La réutilisation secondaire ponctuelle de données constitue un traitement de données personnelles distinct du traitement source. Ce nouveau traitement est soumis à des formalités propres et à une information spécifique des personnes concernées. Le point essentiel étant que tout nouveau traitement répond à une nouvelle finalité qui nécessite dès lors une nouvelle procédure d’information des personnes. La réutilisation des données doit être examinée au regard de l’information des personnes, qui doit permettre une meilleure maîtrise de leurs données personnelles. Par principe, l’information doit être délivrée individuellement à chaque personne participant à la recherche que les données soient recueillies auprès d’elle ou de tiers et spécifique à chaque projet. Elle doit être réalisée pour chaque projet auquel le patient participe ou pour lequel les données du patient feront l’objet du traitement.

Dans une logique de transparence, il est indispensable d’anticiper le devenir des données personnelles collectées dans la cadre d’un projet initial en mentionnant dans la note d’information, le partage futur des données et leur réutilisation (y compris dans des pays tiers) pour une ou plusieurs finalités de recherche en santé et en renvoyant vers un dispositif spécifique d’information, tel qu’un « portail de transparence », auquel les personnes pourront se reporter pour ne pas avoir à contacter directement et personnellement la personne avant la mise en œuvre d’un nouveau traitement. L’information générale ne dispensera pas de l’information individuelle préalable spécifique à chaque nouveau projet de recherche qui nécessite la réutilisation secondaire de données déjà collectées mais si une documentation des projets sur ce site internet est prévue, les personnes concernées seront mises en mesure de s’informer.

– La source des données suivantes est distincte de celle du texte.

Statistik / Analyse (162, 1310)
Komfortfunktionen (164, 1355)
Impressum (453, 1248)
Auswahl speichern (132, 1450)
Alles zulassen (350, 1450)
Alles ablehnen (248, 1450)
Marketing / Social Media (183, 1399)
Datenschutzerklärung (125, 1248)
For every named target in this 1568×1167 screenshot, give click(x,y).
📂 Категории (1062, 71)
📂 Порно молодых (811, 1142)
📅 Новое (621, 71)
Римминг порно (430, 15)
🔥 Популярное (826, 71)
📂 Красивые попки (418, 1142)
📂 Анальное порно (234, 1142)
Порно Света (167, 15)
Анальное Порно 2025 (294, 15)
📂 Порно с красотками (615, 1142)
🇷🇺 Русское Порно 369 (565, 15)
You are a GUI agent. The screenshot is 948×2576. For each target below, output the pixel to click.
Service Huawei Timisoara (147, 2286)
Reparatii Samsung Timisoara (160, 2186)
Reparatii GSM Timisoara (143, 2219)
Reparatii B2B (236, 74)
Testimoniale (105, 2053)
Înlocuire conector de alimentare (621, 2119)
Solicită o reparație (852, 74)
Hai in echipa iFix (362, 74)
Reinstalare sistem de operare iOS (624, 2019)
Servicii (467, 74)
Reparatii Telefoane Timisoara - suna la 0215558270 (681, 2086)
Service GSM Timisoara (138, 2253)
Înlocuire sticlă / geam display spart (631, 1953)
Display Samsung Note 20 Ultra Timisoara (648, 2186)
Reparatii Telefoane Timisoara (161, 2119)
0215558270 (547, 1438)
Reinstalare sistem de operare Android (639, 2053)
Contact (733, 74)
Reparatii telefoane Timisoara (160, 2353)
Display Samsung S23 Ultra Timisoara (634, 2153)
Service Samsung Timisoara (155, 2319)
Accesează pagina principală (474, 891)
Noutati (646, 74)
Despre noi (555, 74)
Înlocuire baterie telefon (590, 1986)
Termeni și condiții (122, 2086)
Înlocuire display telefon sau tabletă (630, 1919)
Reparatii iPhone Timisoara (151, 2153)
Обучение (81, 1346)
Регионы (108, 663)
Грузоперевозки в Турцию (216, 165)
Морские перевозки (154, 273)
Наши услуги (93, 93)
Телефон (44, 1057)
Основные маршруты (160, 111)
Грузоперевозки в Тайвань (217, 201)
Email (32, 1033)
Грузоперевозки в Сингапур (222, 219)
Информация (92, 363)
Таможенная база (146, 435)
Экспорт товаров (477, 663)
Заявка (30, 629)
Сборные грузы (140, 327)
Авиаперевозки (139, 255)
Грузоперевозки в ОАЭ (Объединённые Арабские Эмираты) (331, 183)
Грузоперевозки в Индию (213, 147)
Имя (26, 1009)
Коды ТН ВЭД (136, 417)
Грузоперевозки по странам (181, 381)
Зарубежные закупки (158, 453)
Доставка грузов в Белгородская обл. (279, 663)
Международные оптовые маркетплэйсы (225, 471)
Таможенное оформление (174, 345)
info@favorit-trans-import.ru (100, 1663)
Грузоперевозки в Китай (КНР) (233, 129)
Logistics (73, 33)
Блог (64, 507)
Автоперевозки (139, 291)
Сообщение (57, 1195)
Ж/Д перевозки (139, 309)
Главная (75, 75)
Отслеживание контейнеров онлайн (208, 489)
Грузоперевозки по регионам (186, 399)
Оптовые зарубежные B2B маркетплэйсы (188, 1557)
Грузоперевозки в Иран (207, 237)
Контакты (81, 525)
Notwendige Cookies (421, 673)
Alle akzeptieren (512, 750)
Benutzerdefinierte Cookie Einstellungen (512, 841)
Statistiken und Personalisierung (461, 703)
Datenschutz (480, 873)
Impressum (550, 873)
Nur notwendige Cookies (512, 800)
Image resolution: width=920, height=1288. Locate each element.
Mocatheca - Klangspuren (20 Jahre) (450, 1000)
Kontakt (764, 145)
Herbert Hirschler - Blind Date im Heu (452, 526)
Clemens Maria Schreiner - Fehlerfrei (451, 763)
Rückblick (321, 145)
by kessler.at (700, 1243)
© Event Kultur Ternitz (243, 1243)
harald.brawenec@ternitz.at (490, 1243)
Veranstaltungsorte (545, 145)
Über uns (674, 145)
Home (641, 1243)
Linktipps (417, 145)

Cette exigence de transparence est difficile à mettre en œuvre dans les situations de pluralité d’apporteurs de données, dans la mesure où le consentement a été donné à celui qui est à l’origine de la collecte alors que le nouveau dépositaire des données et celui qui va les traiter n’ont aucun lien personnel avec les personnes concernées qui ont consenti à leur collecte pour un usage précis ni aucune connaissance de leur identité. Ce qui accroit les difficultés d’informer individuellement ces personnes, en vue d’une demande de consentement à une réutilisation de ces données, généralement pour une autre fin que celle pour laquelle elles ont été recueillies.